Tutorial 1 - Random Generation on Button Press

In this tutorial, we will learn how to unconditionaly generate a random drum loop on a button press.

the source code for this tutorial is available in the tutorials branch of the repository.

Tutorial 1 Source Code


Model Description

The model we will be using in this exercise is a VariationalAutoEncoder (VAE) trained on the Groove Midi Dataset.

The model has been trained on 2-bar drum loops in 4/4 time signature.

The model has already been serialized and is available at TorchScripts/Models/drumLoopVAE.pt

Input/Output Description

The input and output of the model are both 3 stacked tensors of shape (32, 9) where 32 is the number of 16th notes in a 2-bar segment and 9 is the number of drum instruments. The three stacked tensors are as follows:

  • hits: A binary tensor indicating whether or not a drum instrument is hit at a given time step
  • velocities: A tensor indicating the velocity of the drum instrument at a given time step
  • offsets: A tensor indicating the offset of the drum instrument at a given time step

Methods available

The model has multiple methods available, some of which we will be using in this tutorial. The python definitions of these models are as follows:

1. encode

This method encodes a given input pattern into a latent vector. The method returns a number of parameters, however the third parameter is the latent vector we are interested in.

We will not be using this method until Tutorial 3. A more detailed description of this method will be provided here

2. sample

This method decodes a given latent vector into an output tensor and returns a hits, velocities, and offsets tensors describing the output pattern.

The input to this method requires a number of additional parameters, however, for the purposes of this tutorial, we will not be discussing them.

    def sample(self, latent_z, voice_thresholds, voice_max_count_allowed, sampling_mode: int = 0,
               temperature: float = 1.0):
        """Converts the latent vector into hit, vel, offset values

        :param latent_z: (Tensor) [N x latent_dim]
        :param voice_thresholds: [N x 9] (floatTensor) Thresholds for hit prediction 
        :param voice_max_count_allowed: [N x 9] (floatTensor) Maximum number of hits to allow for each voice
        :param sampling_mode: (int) 0 for top-k sampling,
                                    1 for bernoulli sampling
        :param temperature: (float) temperature for sampling

        Returns:
        h, v, o, _h
        """

Midi Mappings

The 9 voices of the model are as follows:

IndexInstrumentMidi Note
0Kick36
1Snare38
2Closed HiHat42
3Open HiHat46
4Low Tom41
5Mid Tom47
6High Tom50
7Crash Cymbal49
8Ride Cymbal51

Plugin Name and Description

As mentioned here, we need to specify the name of the plugin as well as some descriptions for it.

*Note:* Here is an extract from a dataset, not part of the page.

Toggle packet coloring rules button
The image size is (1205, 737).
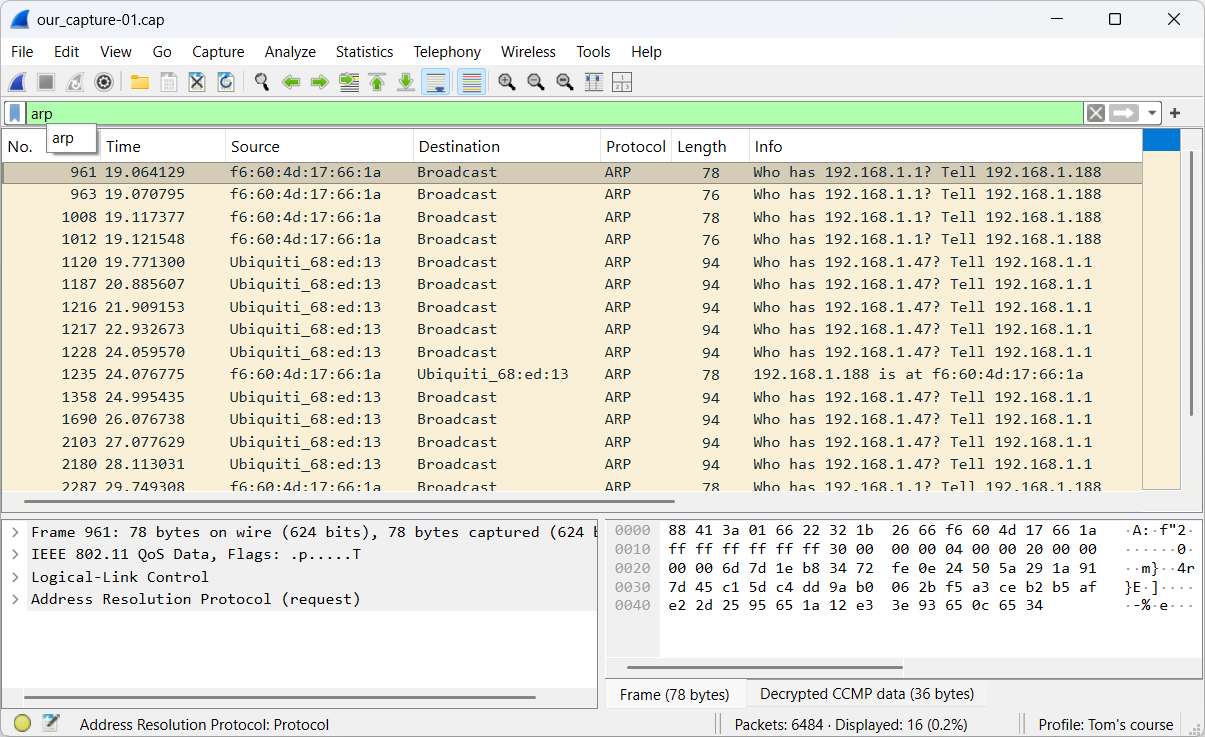point(471,82)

To do this, we will modify the NeuralMidiFXPlugin/NeuralMidiFXPlugin/CMakeLists.txt file as follows:

project(Tutorial1NMFx VERSION 0.0.1)

set (BaseTargetName Tutorial1NMFx)

....

juce_add_plugin("${BaseTargetName}"
        COMPANY_NAME "AIMCTutorials"                
        ... 
        PLUGIN_CODE AZCK                # a unique 4 character code for your plugin                          
        ...
        PRODUCT_NAME "Tutorial1NMFx")           # Replace with your plugin title

Once you re-build the cmake project, and re-build the plugin, you should see the name of the plugin change in the DAW:

Now we are ready to move on to the next step.


GUI and Parameters

1. Placing a button for random generation

As discussed in the Graphical Interface section of the documentation, to prepare the interface we will need to figure out what UI elements we need as well as how we want to organize them!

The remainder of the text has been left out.